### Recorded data
════
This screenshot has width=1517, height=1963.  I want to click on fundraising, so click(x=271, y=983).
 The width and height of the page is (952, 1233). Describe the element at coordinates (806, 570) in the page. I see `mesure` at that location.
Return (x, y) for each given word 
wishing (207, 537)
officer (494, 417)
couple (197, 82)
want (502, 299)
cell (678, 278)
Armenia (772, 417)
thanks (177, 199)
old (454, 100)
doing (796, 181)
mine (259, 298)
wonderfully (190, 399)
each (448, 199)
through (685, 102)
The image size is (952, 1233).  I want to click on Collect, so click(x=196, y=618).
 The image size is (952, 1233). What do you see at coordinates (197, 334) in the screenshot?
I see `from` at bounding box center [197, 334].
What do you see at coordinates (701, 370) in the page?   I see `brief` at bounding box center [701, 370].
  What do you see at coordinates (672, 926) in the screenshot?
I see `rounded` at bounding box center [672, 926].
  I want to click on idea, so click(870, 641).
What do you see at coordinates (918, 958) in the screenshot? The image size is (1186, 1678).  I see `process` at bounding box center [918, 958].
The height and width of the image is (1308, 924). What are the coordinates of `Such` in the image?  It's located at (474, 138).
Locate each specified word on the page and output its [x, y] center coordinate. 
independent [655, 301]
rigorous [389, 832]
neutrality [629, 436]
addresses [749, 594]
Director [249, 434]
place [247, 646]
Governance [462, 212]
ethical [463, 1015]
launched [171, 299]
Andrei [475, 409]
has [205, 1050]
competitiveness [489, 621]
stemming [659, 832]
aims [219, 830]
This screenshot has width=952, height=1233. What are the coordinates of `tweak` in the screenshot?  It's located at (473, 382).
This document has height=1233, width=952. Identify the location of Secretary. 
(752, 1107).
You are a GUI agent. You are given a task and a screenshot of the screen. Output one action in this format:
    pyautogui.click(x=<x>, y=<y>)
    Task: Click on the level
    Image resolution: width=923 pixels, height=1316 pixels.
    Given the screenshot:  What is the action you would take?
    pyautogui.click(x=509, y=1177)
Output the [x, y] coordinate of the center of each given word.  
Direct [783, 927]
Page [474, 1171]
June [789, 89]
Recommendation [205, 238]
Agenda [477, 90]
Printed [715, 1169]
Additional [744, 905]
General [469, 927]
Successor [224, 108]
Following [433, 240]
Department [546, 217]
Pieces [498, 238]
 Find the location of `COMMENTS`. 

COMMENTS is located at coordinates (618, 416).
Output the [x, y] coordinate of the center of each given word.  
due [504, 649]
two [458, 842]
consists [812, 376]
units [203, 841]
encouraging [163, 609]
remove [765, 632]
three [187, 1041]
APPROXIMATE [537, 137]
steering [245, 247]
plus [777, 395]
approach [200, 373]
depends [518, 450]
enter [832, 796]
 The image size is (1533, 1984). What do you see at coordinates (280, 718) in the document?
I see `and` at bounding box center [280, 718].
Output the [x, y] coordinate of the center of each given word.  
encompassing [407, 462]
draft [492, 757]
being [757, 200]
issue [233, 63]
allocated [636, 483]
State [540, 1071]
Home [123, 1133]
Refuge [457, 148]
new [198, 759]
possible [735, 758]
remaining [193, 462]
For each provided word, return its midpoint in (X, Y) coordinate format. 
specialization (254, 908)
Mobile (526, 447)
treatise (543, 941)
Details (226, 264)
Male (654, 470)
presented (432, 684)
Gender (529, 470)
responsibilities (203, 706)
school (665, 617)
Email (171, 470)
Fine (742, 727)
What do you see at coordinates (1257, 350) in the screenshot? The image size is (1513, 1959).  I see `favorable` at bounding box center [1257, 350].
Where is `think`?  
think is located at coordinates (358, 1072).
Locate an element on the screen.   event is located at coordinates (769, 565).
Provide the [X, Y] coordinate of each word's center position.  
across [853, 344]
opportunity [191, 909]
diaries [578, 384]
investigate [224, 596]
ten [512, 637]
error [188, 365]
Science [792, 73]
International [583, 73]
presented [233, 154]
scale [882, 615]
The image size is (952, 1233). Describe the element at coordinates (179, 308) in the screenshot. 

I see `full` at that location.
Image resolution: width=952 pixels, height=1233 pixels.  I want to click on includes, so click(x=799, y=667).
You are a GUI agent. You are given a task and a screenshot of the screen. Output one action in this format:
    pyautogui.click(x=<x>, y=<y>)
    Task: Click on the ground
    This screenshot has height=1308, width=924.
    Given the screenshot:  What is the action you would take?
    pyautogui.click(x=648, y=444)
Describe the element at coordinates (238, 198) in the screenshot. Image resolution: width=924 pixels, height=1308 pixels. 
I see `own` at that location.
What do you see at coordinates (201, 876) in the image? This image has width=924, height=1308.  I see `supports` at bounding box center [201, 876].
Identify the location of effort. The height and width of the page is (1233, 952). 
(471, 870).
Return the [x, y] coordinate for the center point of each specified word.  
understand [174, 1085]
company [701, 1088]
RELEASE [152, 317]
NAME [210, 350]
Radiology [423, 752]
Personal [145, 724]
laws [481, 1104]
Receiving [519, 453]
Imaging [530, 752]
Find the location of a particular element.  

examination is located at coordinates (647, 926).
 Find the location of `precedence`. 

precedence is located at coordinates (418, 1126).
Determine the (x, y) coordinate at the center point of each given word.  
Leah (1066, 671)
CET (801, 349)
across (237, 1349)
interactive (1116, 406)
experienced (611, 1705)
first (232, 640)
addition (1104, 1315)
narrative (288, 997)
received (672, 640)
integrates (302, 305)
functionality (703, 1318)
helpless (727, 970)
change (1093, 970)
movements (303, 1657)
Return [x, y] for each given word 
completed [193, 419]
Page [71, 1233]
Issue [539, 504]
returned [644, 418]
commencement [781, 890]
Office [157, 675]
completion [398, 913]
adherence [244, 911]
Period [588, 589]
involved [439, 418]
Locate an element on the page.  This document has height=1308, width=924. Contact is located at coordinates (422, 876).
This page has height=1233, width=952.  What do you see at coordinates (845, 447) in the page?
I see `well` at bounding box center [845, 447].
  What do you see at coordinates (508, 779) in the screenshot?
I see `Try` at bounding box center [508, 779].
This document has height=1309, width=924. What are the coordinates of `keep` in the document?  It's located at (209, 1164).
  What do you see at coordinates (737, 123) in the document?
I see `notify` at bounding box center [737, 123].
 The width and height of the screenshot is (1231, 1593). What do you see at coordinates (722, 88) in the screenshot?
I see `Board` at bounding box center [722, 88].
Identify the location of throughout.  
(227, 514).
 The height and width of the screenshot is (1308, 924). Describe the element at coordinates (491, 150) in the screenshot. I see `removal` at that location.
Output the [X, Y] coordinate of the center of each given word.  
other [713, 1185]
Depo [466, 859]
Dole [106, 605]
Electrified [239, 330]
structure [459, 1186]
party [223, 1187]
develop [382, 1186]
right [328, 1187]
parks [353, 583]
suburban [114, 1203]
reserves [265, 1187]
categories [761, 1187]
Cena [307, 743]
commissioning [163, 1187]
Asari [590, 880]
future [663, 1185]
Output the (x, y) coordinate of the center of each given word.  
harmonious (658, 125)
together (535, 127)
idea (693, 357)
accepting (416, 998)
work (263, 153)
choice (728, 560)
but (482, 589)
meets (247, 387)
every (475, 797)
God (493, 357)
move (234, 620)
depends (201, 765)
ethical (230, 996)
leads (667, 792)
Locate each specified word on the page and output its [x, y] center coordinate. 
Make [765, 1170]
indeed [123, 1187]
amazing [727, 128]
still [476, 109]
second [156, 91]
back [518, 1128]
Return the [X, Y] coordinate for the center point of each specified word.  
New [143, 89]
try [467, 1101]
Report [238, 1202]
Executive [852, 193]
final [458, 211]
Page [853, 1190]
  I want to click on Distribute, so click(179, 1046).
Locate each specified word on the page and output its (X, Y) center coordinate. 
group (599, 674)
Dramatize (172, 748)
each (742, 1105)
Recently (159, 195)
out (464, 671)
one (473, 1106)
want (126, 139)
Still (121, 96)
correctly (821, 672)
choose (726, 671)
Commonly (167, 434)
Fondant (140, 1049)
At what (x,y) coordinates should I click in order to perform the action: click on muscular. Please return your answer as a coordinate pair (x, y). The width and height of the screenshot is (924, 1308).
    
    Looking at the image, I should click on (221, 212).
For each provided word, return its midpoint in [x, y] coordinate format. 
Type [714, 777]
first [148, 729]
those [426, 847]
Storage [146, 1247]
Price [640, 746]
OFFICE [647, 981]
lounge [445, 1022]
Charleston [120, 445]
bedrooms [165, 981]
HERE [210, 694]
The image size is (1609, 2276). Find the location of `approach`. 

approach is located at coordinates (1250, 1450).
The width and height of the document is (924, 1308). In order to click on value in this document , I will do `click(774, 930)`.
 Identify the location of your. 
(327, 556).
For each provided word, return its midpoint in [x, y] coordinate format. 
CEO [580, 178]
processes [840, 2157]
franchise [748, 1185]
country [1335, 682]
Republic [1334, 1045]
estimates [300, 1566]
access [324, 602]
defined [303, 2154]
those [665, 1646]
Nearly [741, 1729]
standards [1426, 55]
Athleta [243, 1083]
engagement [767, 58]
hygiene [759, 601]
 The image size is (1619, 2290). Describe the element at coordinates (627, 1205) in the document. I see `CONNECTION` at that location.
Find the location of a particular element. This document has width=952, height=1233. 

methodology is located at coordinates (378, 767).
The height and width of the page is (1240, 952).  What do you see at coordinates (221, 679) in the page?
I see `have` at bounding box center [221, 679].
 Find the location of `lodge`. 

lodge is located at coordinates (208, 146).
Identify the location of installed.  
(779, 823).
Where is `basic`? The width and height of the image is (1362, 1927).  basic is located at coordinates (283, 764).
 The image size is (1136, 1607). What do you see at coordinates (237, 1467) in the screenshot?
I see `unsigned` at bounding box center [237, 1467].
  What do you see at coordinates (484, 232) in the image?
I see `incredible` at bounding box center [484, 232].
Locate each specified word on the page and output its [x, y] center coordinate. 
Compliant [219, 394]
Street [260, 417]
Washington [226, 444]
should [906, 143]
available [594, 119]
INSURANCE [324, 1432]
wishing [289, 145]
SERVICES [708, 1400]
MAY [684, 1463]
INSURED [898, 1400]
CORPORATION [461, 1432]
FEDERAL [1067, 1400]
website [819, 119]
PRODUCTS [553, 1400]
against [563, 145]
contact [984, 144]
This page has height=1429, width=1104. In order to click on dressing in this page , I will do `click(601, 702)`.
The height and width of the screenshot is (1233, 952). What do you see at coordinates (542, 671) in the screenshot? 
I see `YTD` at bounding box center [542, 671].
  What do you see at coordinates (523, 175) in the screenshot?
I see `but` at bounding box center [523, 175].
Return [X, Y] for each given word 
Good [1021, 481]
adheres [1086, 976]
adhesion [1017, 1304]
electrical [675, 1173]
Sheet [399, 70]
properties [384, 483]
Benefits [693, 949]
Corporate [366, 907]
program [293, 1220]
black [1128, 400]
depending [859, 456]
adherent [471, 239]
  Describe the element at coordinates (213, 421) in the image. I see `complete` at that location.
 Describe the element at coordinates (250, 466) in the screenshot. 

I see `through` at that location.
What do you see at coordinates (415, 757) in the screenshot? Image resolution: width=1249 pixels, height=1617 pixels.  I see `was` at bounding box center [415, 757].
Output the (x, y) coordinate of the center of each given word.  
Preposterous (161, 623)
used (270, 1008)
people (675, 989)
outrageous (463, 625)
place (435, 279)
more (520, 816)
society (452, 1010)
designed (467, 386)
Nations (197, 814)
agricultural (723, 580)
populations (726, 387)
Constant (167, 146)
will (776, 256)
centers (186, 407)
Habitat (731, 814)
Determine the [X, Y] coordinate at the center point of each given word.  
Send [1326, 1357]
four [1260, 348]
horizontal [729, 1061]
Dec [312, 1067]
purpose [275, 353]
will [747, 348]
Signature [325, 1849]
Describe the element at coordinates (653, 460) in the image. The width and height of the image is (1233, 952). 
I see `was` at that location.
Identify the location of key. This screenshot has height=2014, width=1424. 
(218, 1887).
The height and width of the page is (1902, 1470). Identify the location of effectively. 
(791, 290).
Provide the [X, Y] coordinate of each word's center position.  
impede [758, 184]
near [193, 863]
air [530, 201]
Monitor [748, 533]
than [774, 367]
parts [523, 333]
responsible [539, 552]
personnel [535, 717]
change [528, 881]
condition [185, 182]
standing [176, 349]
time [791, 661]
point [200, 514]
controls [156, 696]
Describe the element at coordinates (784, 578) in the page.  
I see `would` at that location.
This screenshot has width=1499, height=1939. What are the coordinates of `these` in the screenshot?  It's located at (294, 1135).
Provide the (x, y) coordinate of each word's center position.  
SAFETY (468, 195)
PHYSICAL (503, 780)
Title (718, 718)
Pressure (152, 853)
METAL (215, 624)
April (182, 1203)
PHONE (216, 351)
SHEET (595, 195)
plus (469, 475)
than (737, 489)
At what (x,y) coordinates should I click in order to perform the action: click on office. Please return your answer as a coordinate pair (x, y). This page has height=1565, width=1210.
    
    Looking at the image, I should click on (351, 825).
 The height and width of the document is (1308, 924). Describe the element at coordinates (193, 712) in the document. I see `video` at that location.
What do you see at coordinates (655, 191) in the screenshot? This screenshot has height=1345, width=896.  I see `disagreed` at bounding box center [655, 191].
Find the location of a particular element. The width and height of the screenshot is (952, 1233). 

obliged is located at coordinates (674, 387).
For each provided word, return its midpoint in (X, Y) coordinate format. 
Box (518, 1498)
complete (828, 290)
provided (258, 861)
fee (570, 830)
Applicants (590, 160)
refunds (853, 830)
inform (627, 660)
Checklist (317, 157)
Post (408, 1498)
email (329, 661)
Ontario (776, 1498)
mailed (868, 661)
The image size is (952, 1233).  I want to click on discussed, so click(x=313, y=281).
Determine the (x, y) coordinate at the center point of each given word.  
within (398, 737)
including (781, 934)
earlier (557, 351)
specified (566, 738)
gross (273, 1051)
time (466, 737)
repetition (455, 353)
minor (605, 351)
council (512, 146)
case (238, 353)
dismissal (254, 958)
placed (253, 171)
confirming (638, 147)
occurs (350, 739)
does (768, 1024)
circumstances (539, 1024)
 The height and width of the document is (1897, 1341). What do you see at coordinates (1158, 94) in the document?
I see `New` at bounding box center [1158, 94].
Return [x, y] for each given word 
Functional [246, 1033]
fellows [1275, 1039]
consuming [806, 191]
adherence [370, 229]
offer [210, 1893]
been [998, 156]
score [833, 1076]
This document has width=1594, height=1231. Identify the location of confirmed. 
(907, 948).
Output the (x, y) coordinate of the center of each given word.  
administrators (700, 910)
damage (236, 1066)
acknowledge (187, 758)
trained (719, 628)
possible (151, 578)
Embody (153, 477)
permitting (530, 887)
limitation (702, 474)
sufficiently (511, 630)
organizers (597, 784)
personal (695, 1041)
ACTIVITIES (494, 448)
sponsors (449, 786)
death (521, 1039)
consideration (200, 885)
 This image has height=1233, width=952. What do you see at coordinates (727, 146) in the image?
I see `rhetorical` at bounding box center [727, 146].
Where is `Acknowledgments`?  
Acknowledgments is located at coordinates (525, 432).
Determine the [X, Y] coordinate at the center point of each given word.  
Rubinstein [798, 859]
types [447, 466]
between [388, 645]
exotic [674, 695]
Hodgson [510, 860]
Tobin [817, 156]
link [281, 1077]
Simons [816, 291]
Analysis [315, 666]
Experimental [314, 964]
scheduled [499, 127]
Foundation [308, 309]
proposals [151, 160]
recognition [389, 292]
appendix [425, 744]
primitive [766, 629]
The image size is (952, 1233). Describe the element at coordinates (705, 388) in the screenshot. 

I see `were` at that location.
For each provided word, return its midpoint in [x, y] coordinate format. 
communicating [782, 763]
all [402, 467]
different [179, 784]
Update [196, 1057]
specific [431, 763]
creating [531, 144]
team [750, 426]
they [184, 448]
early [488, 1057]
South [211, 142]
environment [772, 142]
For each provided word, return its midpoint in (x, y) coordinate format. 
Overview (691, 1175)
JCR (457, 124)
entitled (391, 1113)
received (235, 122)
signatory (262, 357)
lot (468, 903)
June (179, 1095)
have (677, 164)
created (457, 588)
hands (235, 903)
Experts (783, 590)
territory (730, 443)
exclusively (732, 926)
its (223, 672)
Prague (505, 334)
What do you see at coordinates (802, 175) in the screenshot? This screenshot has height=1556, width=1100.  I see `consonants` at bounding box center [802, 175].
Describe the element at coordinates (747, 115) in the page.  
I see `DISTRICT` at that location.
════
### Your objective
Retype the listing exactly, from the line with "people (675, 989)" to the line with "(791, 290).", including both of those lines.

### Output of the exercise
people (675, 989)
outrageous (463, 625)
place (435, 279)
more (520, 816)
society (452, 1010)
designed (467, 386)
Nations (197, 814)
agricultural (723, 580)
populations (726, 387)
Constant (167, 146)
will (776, 256)
centers (186, 407)
Habitat (731, 814)
Determine the [X, Y] coordinate at the center point of each given word.  
Send [1326, 1357]
four [1260, 348]
horizontal [729, 1061]
Dec [312, 1067]
purpose [275, 353]
will [747, 348]
Signature [325, 1849]
Describe the element at coordinates (653, 460) in the image. The width and height of the image is (1233, 952). 
I see `was` at that location.
Identify the location of key. This screenshot has height=2014, width=1424. 
(218, 1887).
The height and width of the page is (1902, 1470). Identify the location of effectively. 
(791, 290).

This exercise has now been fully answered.